▸ **Task details**
How many lines in the records below contain the word "width"? Answer with the number alone.

*** Dataset content ***

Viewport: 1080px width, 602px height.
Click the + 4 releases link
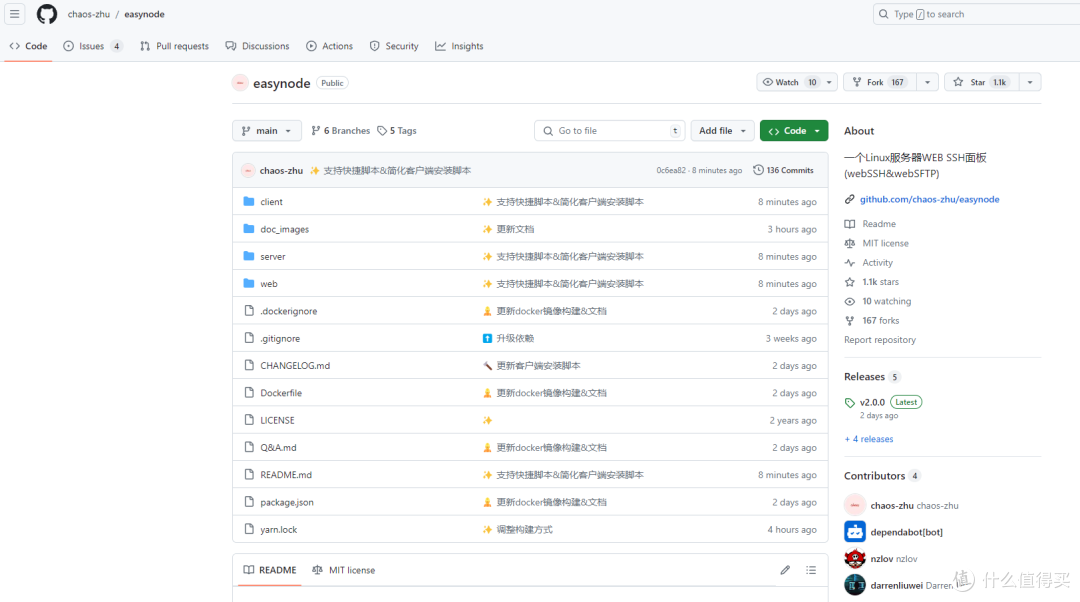[869, 439]
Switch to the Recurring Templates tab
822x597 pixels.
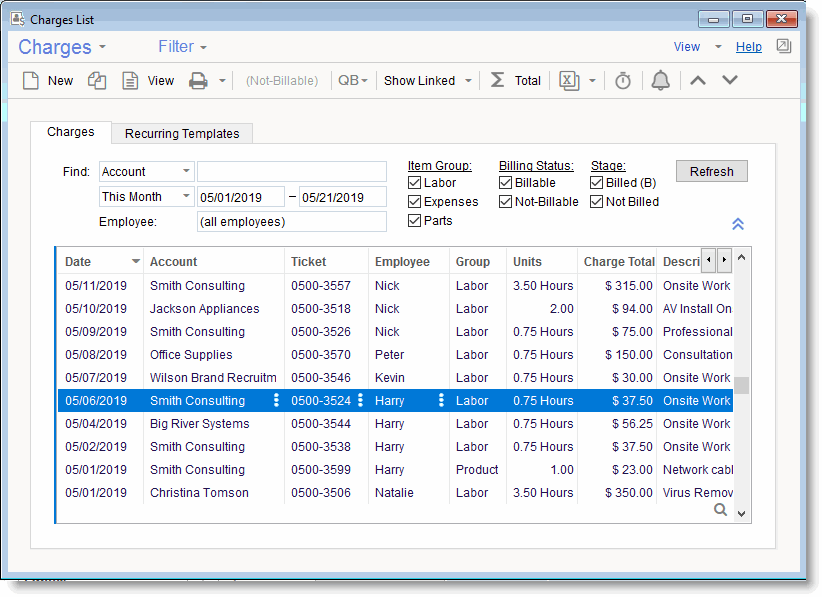click(181, 134)
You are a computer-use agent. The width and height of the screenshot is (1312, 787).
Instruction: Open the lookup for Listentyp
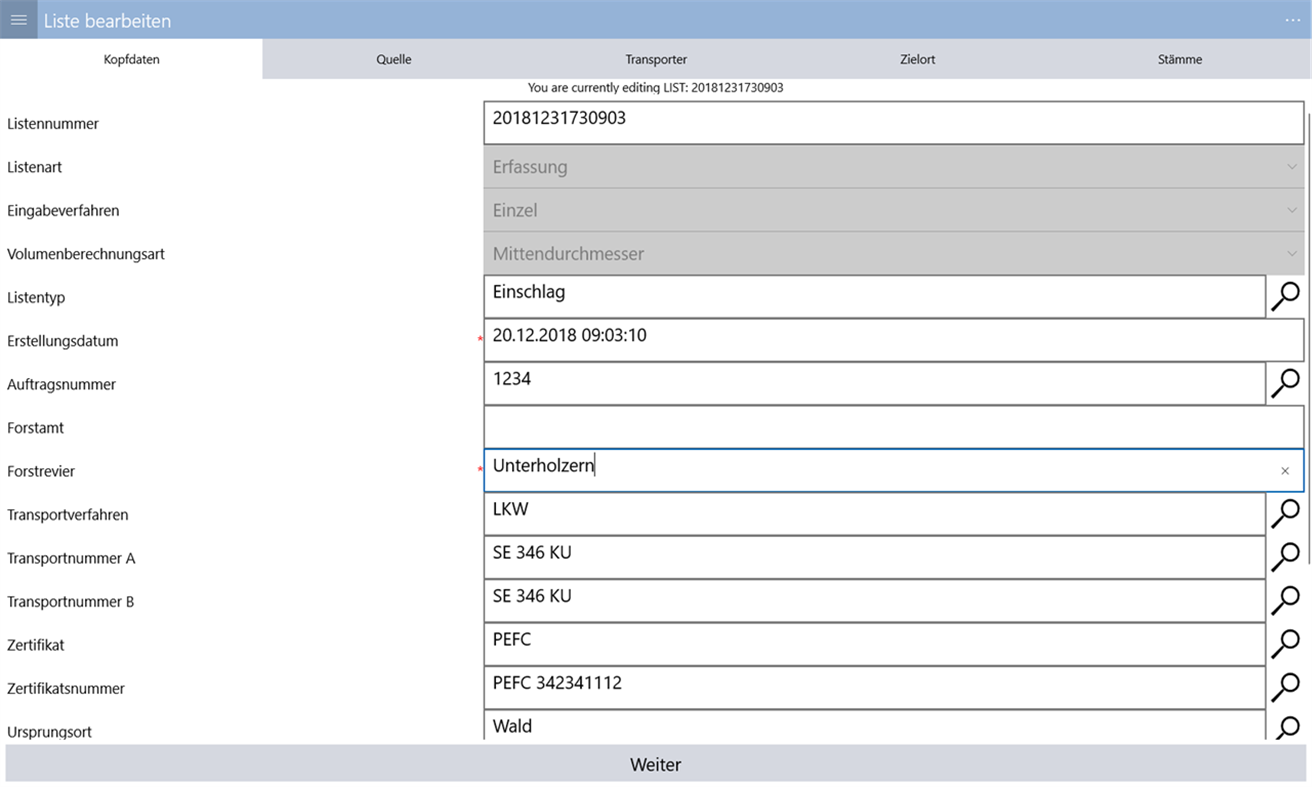1286,296
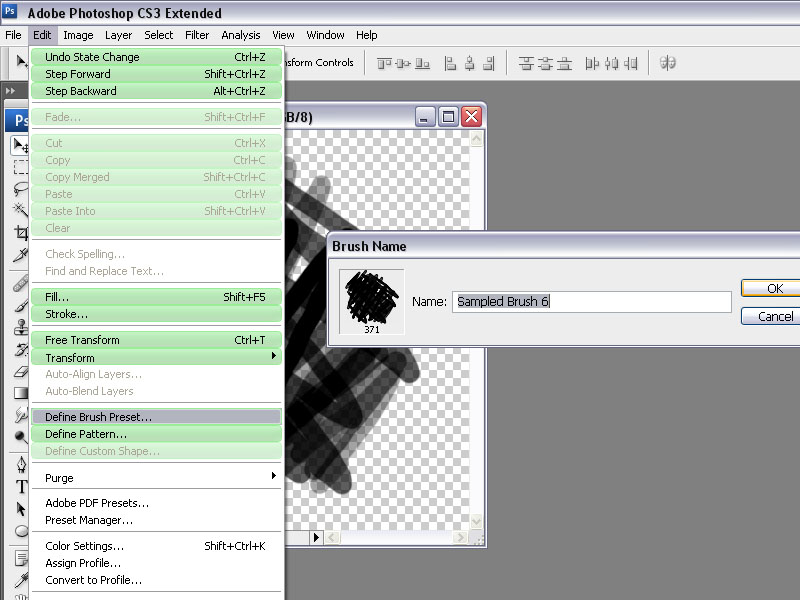
Task: Click the distribute right edges icon
Action: 634,63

*** End of Dataset content ***

▸ **Answer to the exercise**
2